» **Task to carry out**
Below are lines of data; restate word for word those running from the line containing "You are a computer-use agent. The" to the line containing "You are a computer-use agent. 1389x868", inclusive, and no others.

» **Provided records**

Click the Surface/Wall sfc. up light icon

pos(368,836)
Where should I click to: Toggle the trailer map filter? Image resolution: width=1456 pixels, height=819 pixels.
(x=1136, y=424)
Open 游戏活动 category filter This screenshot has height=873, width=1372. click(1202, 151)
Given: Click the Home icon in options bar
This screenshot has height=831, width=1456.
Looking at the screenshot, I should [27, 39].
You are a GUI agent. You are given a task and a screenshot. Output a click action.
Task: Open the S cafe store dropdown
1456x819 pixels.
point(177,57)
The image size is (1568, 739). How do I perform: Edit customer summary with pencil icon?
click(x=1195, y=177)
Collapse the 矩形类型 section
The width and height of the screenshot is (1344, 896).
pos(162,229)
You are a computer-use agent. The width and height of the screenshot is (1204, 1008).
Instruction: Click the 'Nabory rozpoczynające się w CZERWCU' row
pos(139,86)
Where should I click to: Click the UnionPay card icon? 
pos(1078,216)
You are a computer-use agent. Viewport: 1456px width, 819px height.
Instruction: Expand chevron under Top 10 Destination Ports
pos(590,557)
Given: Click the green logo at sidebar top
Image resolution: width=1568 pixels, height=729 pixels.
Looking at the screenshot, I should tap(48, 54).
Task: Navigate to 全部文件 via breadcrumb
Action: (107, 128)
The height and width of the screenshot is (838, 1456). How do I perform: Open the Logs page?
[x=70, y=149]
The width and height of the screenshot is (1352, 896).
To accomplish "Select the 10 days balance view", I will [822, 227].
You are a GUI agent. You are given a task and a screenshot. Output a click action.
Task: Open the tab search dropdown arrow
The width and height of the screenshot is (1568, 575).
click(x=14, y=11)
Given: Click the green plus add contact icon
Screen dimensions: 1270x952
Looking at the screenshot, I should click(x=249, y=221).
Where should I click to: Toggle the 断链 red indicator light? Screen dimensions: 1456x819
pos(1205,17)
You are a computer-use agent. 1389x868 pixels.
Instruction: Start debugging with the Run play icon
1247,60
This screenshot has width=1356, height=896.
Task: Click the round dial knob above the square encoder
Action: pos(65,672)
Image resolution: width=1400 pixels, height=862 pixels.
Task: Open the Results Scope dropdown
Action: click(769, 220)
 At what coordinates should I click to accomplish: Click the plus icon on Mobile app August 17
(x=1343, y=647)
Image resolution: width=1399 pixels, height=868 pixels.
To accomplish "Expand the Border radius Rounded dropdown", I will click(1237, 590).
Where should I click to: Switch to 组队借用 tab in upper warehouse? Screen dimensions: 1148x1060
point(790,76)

» **Response area**
You are a computer-use agent. The width and height of the screenshot is (1204, 1008).
Instruction: Click the 'Nabory rozpoczynające się w CZERWCU' row
pos(139,86)
Where should I click to: Click the UnionPay card icon? 
pos(1078,216)
You are a computer-use agent. Viewport: 1456px width, 819px height.
Instruction: Expand chevron under Top 10 Destination Ports
pos(590,557)
Given: Click the green logo at sidebar top
Image resolution: width=1568 pixels, height=729 pixels.
Looking at the screenshot, I should tap(48, 54).
Task: Navigate to 全部文件 via breadcrumb
Action: (107, 128)
The height and width of the screenshot is (838, 1456). How do I perform: Open the Logs page?
[x=70, y=149]
The width and height of the screenshot is (1352, 896).
To accomplish "Select the 10 days balance view", I will [822, 227].
You are a GUI agent. You are given a task and a screenshot. Output a click action.
Task: Open the tab search dropdown arrow
The width and height of the screenshot is (1568, 575).
click(x=14, y=11)
Given: Click the green plus add contact icon
Screen dimensions: 1270x952
Looking at the screenshot, I should click(x=249, y=221).
Where should I click to: Toggle the 断链 red indicator light? Screen dimensions: 1456x819
pos(1205,17)
You are a computer-use agent. 1389x868 pixels.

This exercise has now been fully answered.